Additionally, the information AA seeks from the MPF is available from other sources. At the time that the MPF conducted its investigation they provided to the Department of Director of Public Prosecutions for England and Wales, a copy of the investigating officer’s report, together with copies of the witness statements taken by the police officers and the documents obtained from Mr. Winterton. See Memorandum of Plaintiff Department of Economic Development in Opposition to the Motion to Compel Discovery, at 96. Copies of these documents are now in the possession of the Crown Prosecution Service, of which the Director of Public Prosecution is the head. Copies of these documents are also in the possession of the Legal Secretariat to the Law Officers and the Department of the Director of Public Prosecutions for Northern Ireland. Id. ■ All of the above are agencies or departments of the British Government and therefore DED could be compelled to produce the requested document from any one of these sources.
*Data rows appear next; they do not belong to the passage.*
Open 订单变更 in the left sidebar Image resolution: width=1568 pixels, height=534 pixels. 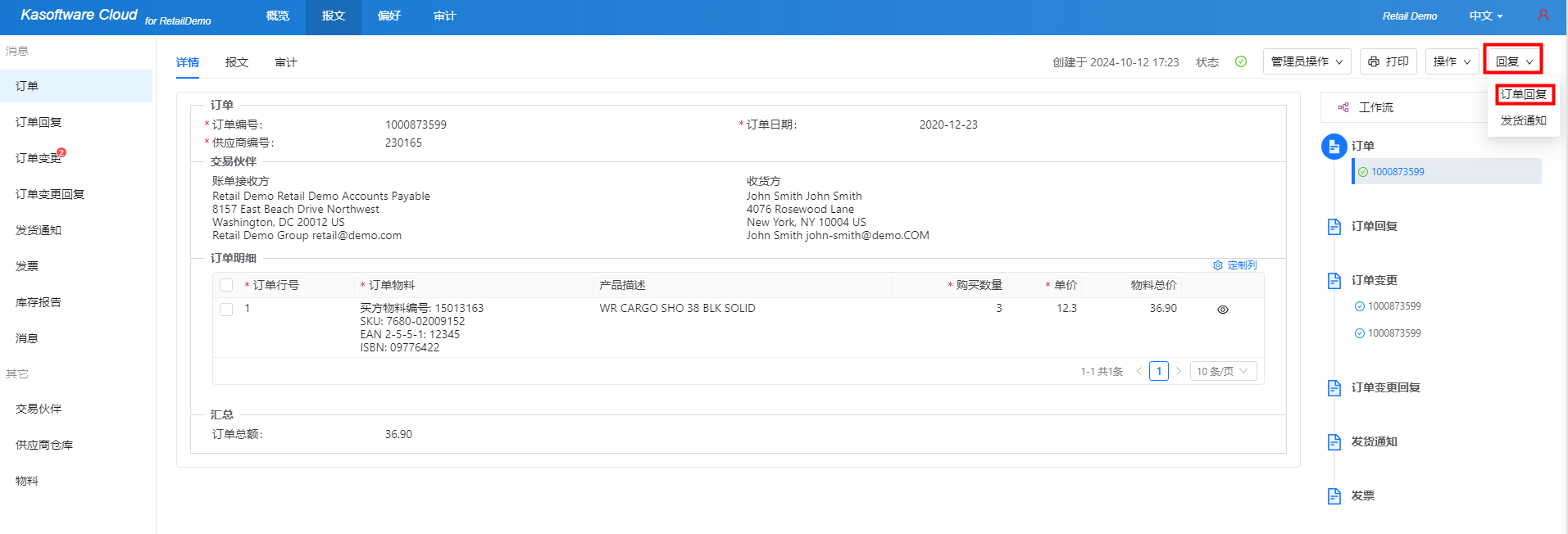click(39, 158)
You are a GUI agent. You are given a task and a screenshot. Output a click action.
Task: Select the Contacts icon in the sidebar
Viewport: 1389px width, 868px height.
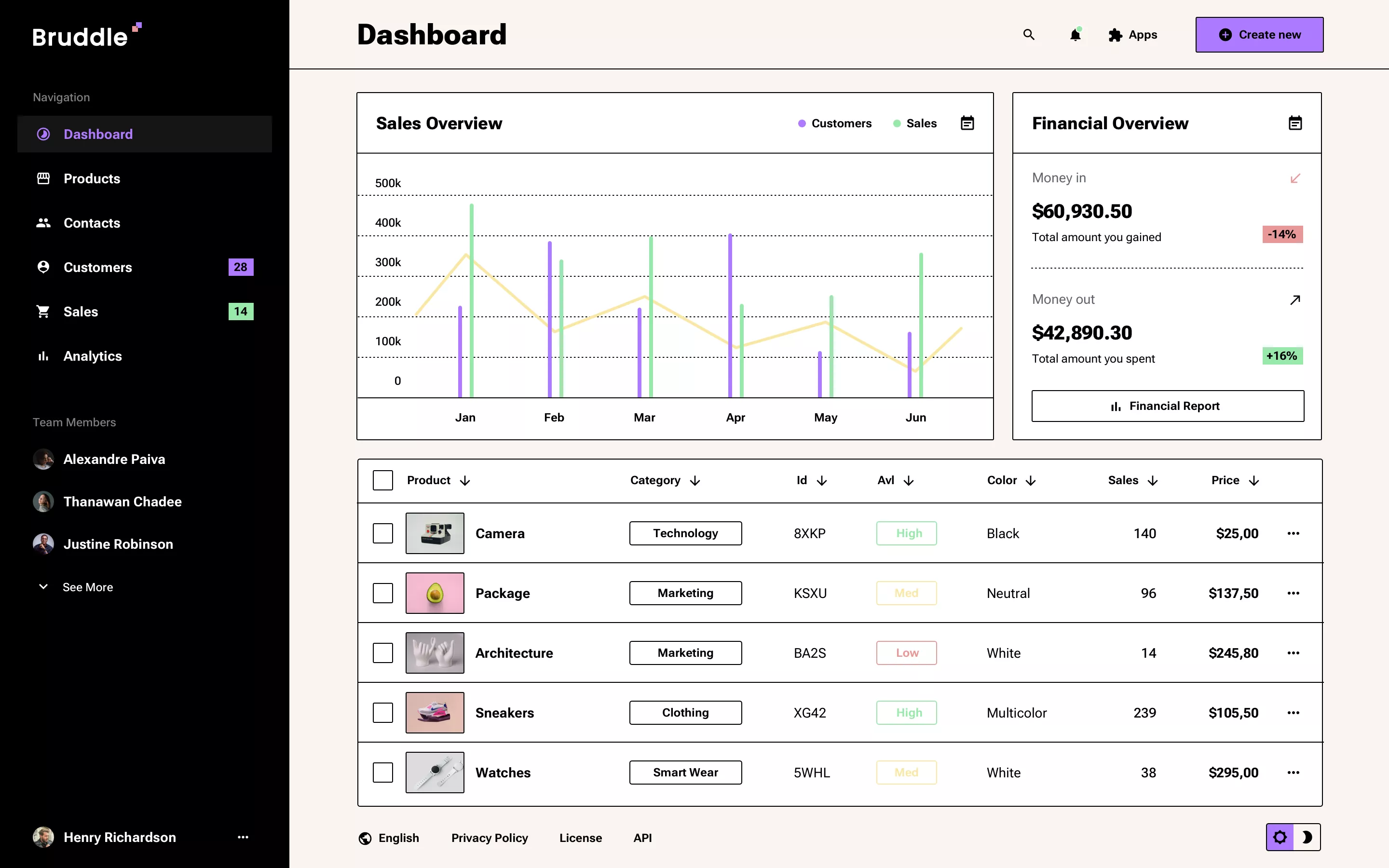(43, 223)
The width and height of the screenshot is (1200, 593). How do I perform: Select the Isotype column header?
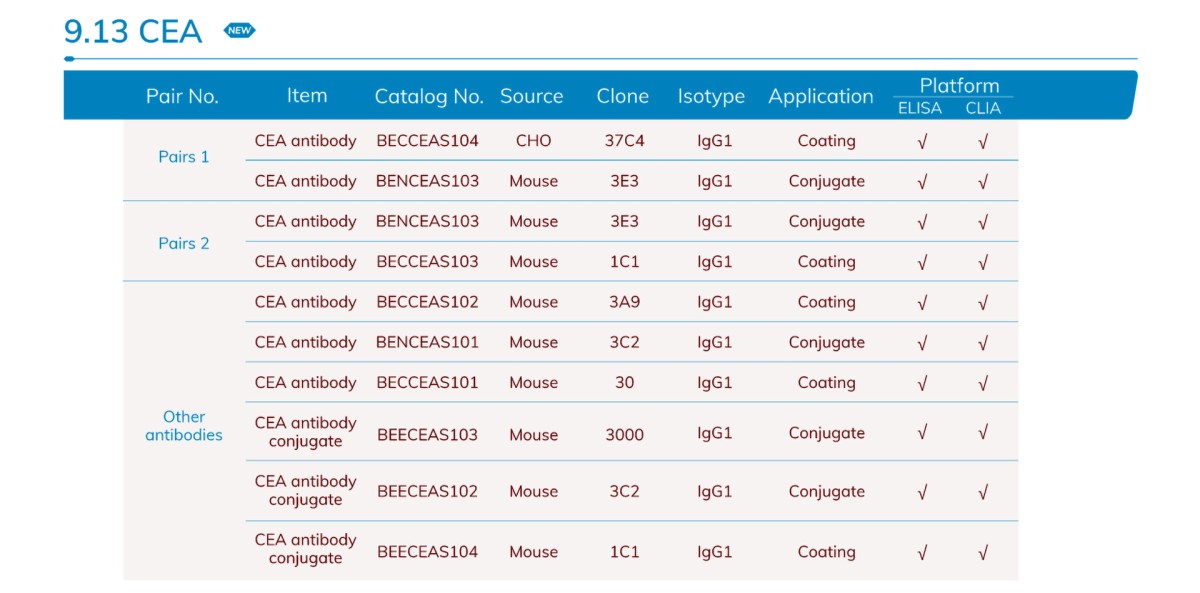[711, 97]
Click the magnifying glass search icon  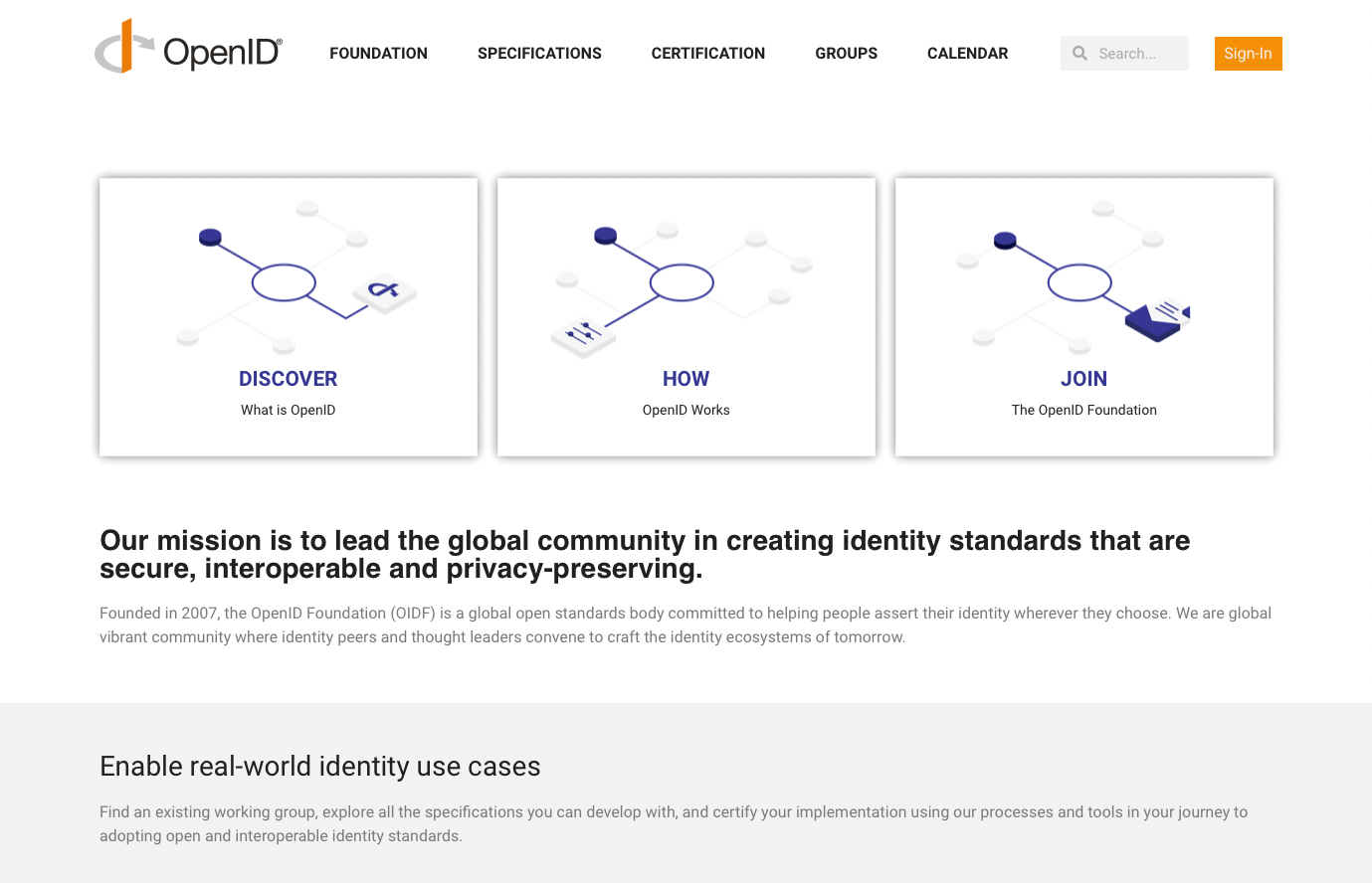pos(1079,54)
Indeed, DED asserts that all relevant documents from these agencies, not subject to claims of privilege, have already been produced to AA. Id. Although, there is no way of knowing whether any documents on this subject remain exclusively in the MPF files, it certainly appears that the documents most central to the investigation would be in the hands of one of these other departments or agencies. Id. at 97.

The police report is among the documents for which DED is claiming executive and work product privilege. A copy of the report has been provided to the court for in camera inspection. Because we have already found that DED’s claims of privilege fail, the police report is discoverable by AA.

CONCLUSION

Defendants’ motion pursuant to Rules 34 and 37 of the Federal Rules of Civil Procedure seeking an order directing plaintiff to produce certain documents is granted in part and denied in part. All documents for which plaintiff is claiming executive privilege as well as attorney-client and work product privileges must be produced. Documents in the possession of the Metropolitan Police Force are not in the control of DED within the meaning of Rule 34 of the Federal Rules of Civil Procedure and therefore DED cannot be compelled to produce those documents.

SO ORDERED.

. DMC was incorporated in Michigan in 1975 for the purpose of developing, manufacturing, and marketing the sports car. DMCL was later formed to manufacture the car in Northern Ireland.

. One advantage for DED in filing its action in this court is the availability of treble damages. Treble damages are not similarly available under the controlling British law.

. A government’s concern with secrecy may properly be addressed by protective orders. See Friedman v. Bache Halsey Stuart Shields, Inc., 738 F.2d 1336, 1334 (D.C.Cir.1984); White v. New York City Health & Hospitals Corp., 1990 WL 33747, 1990 U.S.Dist. Lexis 3008 (S.D.N.Y. Mar. 19, 1990); King v. Conde, 121 F.R.D. 180, 190 (E.D.N.Y.1988); Lizotte v. New York City Health & Hosp. Corp., 1989 WL 260217, 1989 U.S.Dist. Lexis 14114 (S.D.N.Y. Nov. 28, 1989).

. DED submitted under seal for in camera review many of the documents for which they are claiming executive privilege. However, DED has withheld, even from the court’s in camera inspection, many documents for which they are claiming attorney-client and work product privilege. DED has also withheld certain documents for which they are claiming executive privilege arising from the fact that these documents concern the British Government’s deliberative processes.

. In 1981 allegations of financial wrongdoing on the part of DeLorean were made to the British Government. On October 3, 1981, a press release was issued stating that the matter was referred to the MPF for investigation.